2007-06-19 Thread Simon Marlow

Peter Tanski wrote:

Now each GHC-Haskell-based program installer would search /usr/local/lib 
for, say, libHSrts_dyn-6.6.1.dylib and install that version if 
necessary.  What happens on uninstall?  The same thing you get on 
Windows when you have another program using a particular .DLL--the 
uninstall of that version of the library would fail but for unix systems 
_only_ if you also have another program using at while you are doing the 
uninstall.  So if you did not break everything on each install, 
eventually you have a complete mess of different versions of GHC 
libraries in /usr/local/lib that may have no current use but at one time 
were used for several GHC-Haskell-based programs that have now been 
upgraded to use something different.  Hopefully those who distributed 
the binary programs adopted a convention of using the full version of 
the library instead of symlinking libHSrts_dyn-6.6.1 to libHSrts_dyn, or 
as a user several of your older programs might break after a later one 
installed a new version of the library and symlinked that the new 
version...


That is why I think your idea was good: put everything into distinct 
directories.


We are not intending to build-in any particular knowledge about where shared 
libraries are to be installed - that's up to the packager.
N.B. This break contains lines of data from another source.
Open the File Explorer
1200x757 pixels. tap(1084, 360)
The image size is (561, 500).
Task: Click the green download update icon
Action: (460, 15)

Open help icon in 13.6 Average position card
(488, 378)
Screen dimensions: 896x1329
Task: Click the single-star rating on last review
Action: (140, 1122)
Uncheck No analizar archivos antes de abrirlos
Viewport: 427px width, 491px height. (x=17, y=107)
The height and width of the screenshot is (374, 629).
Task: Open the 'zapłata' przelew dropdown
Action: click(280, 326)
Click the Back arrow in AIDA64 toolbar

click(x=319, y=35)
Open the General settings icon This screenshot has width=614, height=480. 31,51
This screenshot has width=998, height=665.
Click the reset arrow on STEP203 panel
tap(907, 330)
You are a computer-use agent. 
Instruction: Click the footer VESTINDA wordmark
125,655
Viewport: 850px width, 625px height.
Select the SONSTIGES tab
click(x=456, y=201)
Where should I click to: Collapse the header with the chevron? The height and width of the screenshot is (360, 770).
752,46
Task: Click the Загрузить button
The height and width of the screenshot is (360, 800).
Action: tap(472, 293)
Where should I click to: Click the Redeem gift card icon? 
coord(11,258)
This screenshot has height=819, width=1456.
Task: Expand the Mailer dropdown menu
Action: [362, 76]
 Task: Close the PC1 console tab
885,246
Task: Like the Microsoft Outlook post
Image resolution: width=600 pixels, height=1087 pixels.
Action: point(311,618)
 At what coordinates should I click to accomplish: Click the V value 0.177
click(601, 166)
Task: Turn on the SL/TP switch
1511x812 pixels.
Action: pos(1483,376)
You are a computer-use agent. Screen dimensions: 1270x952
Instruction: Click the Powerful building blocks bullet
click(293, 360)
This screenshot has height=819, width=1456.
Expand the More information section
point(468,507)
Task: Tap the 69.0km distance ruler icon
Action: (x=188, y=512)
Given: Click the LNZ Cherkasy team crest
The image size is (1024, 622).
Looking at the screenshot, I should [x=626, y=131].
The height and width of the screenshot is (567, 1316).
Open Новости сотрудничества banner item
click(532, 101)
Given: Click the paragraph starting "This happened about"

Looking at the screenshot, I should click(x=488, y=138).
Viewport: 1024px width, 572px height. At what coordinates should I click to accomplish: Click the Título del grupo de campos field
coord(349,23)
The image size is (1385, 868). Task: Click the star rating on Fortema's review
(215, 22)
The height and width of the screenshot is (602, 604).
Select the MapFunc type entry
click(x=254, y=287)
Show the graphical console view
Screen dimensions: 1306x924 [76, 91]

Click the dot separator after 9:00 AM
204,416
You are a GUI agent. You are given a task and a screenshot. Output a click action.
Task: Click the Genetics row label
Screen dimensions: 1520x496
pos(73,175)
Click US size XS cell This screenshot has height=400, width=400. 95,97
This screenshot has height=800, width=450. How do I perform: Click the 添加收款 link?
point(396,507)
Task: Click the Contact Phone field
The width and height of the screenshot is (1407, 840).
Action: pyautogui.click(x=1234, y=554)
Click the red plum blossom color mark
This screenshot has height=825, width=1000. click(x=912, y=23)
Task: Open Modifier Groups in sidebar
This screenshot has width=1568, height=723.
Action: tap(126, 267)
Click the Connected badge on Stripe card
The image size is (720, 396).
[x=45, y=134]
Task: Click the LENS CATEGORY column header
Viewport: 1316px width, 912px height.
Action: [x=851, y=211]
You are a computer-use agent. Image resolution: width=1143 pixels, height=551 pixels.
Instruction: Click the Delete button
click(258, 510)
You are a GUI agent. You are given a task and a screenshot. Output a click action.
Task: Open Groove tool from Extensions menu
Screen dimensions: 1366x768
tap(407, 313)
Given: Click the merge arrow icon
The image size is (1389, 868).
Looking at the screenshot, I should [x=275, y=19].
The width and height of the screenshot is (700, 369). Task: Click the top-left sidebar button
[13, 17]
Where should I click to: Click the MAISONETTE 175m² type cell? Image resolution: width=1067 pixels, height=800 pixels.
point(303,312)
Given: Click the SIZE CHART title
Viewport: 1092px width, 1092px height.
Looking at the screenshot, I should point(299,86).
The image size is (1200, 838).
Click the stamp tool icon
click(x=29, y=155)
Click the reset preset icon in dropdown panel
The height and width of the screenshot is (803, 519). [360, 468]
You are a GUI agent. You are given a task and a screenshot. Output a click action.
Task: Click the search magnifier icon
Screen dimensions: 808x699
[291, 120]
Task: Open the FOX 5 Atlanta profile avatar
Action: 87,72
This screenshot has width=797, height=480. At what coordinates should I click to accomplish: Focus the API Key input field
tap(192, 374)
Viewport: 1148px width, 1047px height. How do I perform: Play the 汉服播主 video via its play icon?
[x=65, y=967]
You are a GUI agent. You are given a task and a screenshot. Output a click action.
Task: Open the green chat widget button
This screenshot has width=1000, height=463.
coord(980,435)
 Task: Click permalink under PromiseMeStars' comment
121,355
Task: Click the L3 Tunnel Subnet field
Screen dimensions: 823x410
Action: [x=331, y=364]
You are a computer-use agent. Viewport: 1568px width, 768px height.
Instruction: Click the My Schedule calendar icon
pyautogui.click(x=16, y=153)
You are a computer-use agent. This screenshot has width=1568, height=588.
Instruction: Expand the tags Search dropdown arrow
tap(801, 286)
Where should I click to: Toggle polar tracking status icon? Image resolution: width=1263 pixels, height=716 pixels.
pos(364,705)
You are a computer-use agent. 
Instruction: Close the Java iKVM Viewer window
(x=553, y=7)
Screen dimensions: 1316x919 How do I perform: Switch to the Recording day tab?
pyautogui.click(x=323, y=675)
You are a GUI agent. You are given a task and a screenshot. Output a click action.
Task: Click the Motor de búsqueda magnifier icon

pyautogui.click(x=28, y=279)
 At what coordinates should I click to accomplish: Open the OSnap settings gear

With one exception - we have to pick a default for the .tar.bz2 binary 
distributions (and 'make install'), and the only default that makes sense is to 
install the shared libraries in the standard location, /usr/local/lib. 
Otherwise the system will not find them, and GHC itself will not run (assuming 
it is dynamically linked).  You don't get good uninstall support, but that's 
always been the way if you don't use the system package manager.